**EXERCISE DETAILS:** Check each line of the entries below for the word "text", and copy out the ones that have it.

**DATA IN THIS EXERCISE:**
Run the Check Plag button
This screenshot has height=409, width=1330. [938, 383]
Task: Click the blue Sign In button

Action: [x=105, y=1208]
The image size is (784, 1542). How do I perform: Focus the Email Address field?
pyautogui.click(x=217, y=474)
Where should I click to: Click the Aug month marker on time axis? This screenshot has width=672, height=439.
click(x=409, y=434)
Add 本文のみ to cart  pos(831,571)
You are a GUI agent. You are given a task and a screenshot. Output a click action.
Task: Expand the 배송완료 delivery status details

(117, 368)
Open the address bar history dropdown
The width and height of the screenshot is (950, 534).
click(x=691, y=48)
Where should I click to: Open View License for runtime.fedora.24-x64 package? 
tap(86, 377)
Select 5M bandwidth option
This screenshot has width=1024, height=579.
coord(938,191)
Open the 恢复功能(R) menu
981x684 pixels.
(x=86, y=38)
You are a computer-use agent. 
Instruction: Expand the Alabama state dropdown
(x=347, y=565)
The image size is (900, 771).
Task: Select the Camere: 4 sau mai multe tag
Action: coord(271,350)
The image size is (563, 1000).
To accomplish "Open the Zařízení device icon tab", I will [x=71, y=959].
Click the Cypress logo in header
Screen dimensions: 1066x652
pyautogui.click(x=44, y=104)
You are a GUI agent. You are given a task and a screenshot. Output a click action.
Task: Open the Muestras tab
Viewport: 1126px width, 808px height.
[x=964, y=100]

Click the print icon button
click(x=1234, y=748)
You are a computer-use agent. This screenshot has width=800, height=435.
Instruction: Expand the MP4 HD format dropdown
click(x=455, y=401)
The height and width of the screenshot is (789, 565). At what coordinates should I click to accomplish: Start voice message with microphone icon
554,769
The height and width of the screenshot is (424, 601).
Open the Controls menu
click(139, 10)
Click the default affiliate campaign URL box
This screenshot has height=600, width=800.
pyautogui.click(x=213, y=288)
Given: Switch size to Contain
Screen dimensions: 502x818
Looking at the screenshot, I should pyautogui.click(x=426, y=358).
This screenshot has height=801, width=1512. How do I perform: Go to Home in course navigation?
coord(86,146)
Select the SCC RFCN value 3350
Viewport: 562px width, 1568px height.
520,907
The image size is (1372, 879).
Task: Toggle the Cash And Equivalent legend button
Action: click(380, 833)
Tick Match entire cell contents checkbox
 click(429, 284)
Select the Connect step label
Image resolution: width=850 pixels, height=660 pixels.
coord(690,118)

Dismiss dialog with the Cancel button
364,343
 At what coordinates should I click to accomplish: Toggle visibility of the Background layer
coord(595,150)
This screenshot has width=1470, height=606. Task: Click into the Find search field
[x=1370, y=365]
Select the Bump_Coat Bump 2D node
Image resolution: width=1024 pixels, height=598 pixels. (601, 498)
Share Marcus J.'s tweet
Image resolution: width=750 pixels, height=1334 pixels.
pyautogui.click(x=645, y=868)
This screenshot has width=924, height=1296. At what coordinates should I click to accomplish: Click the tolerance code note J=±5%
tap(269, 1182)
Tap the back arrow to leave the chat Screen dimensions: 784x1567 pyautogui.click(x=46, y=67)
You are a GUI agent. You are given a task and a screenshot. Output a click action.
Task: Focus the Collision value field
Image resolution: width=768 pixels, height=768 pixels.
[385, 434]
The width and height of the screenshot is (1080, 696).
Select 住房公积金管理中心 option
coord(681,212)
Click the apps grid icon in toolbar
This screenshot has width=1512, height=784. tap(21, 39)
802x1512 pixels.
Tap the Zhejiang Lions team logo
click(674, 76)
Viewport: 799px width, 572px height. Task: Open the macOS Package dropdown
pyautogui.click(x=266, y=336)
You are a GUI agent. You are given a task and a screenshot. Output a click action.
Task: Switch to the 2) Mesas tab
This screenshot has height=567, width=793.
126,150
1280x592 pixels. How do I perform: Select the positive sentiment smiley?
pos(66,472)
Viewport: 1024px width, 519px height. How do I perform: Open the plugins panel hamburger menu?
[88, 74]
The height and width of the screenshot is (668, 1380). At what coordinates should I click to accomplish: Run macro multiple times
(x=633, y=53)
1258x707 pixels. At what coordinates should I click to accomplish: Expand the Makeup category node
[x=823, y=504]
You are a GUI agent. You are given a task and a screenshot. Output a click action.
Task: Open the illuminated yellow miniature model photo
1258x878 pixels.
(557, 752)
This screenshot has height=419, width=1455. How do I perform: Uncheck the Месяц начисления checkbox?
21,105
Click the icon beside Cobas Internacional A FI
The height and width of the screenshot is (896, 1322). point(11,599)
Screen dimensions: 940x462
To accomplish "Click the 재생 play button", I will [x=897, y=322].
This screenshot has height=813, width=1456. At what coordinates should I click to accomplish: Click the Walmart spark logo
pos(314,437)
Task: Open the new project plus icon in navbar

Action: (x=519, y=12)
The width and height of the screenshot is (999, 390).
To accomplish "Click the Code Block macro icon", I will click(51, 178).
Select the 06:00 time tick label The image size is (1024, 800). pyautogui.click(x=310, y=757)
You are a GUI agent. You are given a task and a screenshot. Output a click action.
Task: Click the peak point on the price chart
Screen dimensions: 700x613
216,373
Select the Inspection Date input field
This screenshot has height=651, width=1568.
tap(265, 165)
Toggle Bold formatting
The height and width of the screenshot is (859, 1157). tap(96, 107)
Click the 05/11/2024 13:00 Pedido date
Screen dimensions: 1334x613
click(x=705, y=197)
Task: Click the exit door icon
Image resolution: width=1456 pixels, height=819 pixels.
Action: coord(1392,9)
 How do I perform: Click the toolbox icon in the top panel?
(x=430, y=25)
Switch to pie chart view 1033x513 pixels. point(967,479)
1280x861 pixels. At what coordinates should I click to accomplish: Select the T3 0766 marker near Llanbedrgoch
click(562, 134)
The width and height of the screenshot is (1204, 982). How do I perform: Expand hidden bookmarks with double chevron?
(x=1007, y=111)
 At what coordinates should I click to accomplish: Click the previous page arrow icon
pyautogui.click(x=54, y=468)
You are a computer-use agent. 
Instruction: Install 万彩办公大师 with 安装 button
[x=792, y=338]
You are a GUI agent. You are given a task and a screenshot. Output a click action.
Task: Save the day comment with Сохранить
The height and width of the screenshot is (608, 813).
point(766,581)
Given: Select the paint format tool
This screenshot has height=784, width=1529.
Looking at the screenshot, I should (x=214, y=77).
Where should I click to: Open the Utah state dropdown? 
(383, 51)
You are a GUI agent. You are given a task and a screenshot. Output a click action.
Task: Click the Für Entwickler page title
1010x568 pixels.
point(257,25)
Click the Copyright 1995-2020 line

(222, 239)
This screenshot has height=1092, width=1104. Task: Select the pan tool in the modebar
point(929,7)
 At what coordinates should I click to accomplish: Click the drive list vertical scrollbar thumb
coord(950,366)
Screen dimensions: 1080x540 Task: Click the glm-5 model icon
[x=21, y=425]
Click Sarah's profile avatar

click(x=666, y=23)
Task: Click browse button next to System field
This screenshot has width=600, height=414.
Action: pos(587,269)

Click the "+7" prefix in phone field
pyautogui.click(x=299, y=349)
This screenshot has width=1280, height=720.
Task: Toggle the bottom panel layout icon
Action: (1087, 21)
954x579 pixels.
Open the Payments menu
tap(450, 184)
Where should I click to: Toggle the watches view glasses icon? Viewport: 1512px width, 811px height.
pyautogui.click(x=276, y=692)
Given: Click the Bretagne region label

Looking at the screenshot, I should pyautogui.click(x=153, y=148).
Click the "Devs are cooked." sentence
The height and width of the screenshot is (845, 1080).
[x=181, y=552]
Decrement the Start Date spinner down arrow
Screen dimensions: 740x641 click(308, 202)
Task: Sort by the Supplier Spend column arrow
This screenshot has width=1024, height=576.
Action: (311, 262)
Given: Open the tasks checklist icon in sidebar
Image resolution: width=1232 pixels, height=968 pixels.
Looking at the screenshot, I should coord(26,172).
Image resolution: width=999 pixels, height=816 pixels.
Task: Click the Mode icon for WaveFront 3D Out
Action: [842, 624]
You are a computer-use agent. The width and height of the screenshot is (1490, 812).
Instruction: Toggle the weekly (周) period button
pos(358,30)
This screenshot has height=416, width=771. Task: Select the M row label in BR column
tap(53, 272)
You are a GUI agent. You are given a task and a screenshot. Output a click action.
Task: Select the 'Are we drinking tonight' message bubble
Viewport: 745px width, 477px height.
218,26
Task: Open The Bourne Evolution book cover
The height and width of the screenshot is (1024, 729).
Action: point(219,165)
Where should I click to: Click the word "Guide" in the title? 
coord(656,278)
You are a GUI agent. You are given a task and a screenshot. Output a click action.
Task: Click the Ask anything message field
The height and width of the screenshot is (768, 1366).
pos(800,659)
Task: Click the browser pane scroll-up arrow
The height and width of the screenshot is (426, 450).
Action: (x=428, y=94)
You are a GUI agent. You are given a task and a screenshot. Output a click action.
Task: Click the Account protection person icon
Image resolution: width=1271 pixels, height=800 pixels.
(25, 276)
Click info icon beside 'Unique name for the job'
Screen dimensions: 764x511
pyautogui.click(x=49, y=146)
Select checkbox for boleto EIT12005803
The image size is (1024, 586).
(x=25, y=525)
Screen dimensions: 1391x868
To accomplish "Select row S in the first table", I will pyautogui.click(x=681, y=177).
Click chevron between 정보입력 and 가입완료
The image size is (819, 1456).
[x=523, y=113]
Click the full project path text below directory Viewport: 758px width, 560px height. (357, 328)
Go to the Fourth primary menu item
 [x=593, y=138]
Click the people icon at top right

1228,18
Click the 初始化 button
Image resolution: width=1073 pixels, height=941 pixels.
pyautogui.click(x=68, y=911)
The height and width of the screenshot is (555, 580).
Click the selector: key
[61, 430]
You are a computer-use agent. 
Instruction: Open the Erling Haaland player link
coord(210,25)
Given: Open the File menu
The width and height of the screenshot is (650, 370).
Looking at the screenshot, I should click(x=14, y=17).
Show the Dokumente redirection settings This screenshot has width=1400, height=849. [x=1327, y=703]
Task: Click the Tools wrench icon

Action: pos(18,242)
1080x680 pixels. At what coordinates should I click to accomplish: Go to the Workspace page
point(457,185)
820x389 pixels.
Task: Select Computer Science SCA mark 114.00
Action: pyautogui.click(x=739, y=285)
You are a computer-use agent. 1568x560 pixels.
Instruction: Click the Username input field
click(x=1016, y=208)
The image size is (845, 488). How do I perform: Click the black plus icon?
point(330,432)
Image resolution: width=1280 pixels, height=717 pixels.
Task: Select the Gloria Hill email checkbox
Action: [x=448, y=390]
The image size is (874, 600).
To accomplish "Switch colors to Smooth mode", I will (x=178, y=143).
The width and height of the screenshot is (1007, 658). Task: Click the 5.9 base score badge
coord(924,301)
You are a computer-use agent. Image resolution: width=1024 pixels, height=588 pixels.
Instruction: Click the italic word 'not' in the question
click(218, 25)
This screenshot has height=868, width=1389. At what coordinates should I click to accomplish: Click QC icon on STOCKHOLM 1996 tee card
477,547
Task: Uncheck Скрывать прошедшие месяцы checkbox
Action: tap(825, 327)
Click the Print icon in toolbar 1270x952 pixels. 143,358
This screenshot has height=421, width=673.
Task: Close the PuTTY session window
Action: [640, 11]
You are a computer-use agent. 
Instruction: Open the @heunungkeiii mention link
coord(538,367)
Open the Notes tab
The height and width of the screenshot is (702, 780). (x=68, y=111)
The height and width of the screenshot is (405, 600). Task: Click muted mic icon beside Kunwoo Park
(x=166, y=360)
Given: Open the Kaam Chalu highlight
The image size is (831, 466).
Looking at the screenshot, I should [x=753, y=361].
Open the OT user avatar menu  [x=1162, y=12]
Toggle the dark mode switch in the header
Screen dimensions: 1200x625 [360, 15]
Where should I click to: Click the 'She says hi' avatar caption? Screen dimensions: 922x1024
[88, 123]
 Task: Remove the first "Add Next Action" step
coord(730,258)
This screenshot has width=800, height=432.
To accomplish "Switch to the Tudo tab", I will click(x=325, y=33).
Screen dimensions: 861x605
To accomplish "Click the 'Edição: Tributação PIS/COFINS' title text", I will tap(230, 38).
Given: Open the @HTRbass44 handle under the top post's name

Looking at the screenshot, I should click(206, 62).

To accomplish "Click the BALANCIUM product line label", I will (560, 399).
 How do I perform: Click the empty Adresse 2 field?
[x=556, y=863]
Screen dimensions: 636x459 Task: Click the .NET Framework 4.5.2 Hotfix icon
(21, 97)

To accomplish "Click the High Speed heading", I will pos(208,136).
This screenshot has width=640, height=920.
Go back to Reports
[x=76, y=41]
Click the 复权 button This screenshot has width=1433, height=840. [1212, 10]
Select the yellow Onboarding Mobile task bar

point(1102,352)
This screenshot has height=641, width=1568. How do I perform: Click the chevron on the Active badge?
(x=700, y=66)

**TASK RESPONSE:**
Click the full project path text below directory Viewport: 758px width, 560px height. (357, 328)
To accomplish "Click the 'Edição: Tributação PIS/COFINS' title text", I will tap(230, 38).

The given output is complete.